Alternatively, specify a custom processTerm to remove such characters (this even looks cleaner and more understandable):

const ZERO_WIDTH_SPACES = /[\u200B-\u200D\uFEFF]/ug

const searchEngine = new MiniSearch({
    fields: [ 'title' ],
    searchOptions: { prefix: true, fuzzy: 0.2 },
    processTerm: (term) => term.toLowerCase().replace(ZERO_WIDTH_SPACES, '')
})

I will probably add these characters to the default regexp, as it makes sense to consider them spaces. That said, if you do expect Unicode characters that should be ignored to appear in the text, it's better to apply some normalization to remove them, as shown in the second example above using a custom processTerm. By default, MiniSearch only normalizes case of terms, as normalization is very use-case dependent (for example, with German text one might want to replace umlauts with their longer spelling, like über -> ueber).

lucaong commented 6 months ago

I will soon merge #250 to fix this, and create a new release. In the meanwhile, please use the suggestions above to fix this issue.

Thanks again for reporting this issue!

th317erd commented 6 months ago

Thank you for the information and helpful examples @lucaong!

I noticed the tokenizer and processTerm options, but the documentation on them is very poor, and I couldn't understand how to use them.

Would it be possible for me to submit a PR to update the documentation?

I don't think I understand either even now. The tokenizer seems simple enough. It just takes the entire "source" text (from each field I assume) and splits it into tokens, yes?

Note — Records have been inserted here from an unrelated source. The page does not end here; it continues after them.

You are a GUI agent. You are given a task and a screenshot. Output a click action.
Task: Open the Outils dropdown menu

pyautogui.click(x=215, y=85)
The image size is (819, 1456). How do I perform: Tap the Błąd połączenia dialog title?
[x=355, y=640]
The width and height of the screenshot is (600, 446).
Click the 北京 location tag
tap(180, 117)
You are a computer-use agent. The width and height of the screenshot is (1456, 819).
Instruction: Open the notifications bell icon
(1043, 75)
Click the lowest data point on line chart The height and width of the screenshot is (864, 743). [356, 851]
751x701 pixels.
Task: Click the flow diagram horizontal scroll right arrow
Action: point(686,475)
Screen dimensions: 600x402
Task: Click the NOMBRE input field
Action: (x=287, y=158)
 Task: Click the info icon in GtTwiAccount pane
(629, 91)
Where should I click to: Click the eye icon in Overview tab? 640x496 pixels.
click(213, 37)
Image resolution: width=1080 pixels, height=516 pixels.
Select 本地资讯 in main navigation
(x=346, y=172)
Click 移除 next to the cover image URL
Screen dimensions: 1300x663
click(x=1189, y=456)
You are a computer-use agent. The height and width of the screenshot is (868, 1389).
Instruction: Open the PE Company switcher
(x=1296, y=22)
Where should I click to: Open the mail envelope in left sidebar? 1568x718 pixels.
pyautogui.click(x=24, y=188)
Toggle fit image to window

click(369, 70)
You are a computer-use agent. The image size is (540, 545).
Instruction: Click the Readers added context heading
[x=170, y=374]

processTerm however still confuses me. Your example just made it more confusing. For example:

processTerm: (term) => term.toLowerCase().replace(ZERO_WIDTH_SPACES, '')

What is term here? If I understand the tokenizer correctly, a term should be one of the split parts, a "token" if you will, yes? So, what is term in the context of processTerm, and if it is already a "token", then how would replace(ZERO_WIDTH_SPACES work? Are you saying that the default tokenizer is splitting things such that the zero-width space is remaining part of the first "Hello" term? As in, '\u200BHello' is the first token/term?

As you might be able to see from my confusion, I would like to update the documentation if you could point me at the repo.

FYI: Just a thought, this might all be clearer to other developers if processTerm(term) was instead called processTokenIntoTerm... or even just changing the argument in the documentation from term to token might make things easier to understand. In any case, I feel the documentation needs to be more descriptive and clearer regarding these two callbacks. Happy to help! Just point me in a direction!

lucaong commented 6 months ago

Hi @th317erd , I understand the confusion. Part of it stems from the confusing terminology used in the field of information retrieval, that uses the term "token" when discussing tokenization, and the word "term" when discussing indexing. I chose to use the word "term" everywhere (as it's more familiar to most users), but still refer to tokenization, as it's the appropriate name of that phase. Even in the documentation of the tokenize function, I never use the name "token", and only refer to tokenization as an action that splits text into individual terms.

I just saw that the documentation site does not include docs for the tokenize option, even though such documentation exists. That's because of a typo that prevents TypeDoc to pick up that section. I am fixing it.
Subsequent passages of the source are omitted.